Abstract
Distributed representations of text can be used as features when training a statistical classifier. These representations may be created as a composition of word vectors or as context-based sentence vectors. We compare the two kinds of representations (word versus context) for three classification problems: influenza infection classification, drug usage classification and personal health mention classification. For statistical classifiers trained for each of these problems, context-based representations based on ELMo, Universal Sentence Encoder, Neural-Net Language Model and FLAIR are better than Word2Vec, GloVe and the two adapted using the MESH ontology.

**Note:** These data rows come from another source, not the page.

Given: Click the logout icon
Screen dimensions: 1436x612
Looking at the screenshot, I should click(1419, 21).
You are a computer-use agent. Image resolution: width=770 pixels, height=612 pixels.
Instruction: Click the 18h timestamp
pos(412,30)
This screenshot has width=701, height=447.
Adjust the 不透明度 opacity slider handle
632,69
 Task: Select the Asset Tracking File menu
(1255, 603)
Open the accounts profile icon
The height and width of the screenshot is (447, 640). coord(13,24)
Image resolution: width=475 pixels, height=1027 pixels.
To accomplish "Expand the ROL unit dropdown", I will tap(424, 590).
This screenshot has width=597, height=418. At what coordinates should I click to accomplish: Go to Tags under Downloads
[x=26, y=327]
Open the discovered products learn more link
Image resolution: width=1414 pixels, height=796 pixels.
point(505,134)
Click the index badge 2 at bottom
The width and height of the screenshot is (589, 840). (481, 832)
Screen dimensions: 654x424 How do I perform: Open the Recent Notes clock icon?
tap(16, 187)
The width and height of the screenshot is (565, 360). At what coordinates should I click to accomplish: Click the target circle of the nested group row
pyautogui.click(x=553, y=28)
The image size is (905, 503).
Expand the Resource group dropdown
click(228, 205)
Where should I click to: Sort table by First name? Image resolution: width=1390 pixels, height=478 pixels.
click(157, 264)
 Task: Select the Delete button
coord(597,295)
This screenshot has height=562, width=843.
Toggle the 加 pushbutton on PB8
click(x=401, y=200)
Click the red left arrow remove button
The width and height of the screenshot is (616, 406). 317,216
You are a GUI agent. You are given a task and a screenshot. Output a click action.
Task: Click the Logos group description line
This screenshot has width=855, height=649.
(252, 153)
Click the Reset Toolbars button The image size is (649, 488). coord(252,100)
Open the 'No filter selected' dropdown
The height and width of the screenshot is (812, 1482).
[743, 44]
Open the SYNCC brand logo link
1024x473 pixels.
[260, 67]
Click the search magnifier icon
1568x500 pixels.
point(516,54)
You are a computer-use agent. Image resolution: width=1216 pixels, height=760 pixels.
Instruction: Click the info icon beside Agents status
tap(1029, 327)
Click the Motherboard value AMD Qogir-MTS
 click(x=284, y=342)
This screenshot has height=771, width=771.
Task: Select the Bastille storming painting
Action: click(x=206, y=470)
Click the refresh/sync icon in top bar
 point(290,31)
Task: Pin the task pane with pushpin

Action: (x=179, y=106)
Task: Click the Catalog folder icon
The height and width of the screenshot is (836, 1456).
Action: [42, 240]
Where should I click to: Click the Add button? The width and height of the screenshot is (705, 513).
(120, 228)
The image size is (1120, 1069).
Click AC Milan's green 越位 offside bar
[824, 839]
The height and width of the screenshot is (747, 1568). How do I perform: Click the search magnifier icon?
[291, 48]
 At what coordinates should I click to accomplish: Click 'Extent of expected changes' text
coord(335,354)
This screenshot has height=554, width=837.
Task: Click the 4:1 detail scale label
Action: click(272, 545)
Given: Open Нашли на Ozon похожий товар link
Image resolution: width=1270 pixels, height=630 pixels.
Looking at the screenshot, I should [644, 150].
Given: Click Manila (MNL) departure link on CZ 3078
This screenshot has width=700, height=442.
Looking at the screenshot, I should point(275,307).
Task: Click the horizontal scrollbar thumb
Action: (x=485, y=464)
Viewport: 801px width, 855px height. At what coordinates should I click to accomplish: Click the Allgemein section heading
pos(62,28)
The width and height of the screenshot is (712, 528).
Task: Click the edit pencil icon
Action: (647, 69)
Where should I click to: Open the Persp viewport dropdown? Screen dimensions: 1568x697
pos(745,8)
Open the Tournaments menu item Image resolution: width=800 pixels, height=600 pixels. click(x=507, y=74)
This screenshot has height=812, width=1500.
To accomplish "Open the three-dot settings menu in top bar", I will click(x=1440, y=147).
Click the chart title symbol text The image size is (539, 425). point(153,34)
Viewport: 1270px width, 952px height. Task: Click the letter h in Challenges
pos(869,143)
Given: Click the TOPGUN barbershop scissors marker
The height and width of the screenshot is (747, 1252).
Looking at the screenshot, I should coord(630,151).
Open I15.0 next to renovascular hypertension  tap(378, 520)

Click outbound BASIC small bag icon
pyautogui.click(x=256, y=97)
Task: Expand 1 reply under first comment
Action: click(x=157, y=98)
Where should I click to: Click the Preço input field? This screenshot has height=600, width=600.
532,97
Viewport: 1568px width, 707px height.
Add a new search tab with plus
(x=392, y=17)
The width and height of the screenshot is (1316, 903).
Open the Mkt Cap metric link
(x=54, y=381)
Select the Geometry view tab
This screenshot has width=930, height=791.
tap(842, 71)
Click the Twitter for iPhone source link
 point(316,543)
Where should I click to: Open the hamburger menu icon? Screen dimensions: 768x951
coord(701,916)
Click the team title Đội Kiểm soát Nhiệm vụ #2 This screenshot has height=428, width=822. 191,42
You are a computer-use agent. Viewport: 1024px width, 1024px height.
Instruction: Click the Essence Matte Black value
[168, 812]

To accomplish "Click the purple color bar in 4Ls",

There is an improvement of 2-4% in the accuracy when these context-based representations are used instead of word-based representations.
Abstract (translated)
在训练统计分类器时,文本的分布式表示可以用作特征。这些表示可以创建为单词向量的组合,也可以创建为基于上下文的句子向量。我们比较了三种分类问题的两种表示(词与上下文):流感感染分类、药物使用分类和个人健康提及分类。对于每一个问题训练的统计分类器,基于ELMO、通用句子编码器、神经网络语言模型和FLAIR的基于上下文的表示优于Word2vec、Glove和采用网格本体的二者。当使用这些基于上下文的表示而不是基于单词的表示时,精确度提高了2-4%。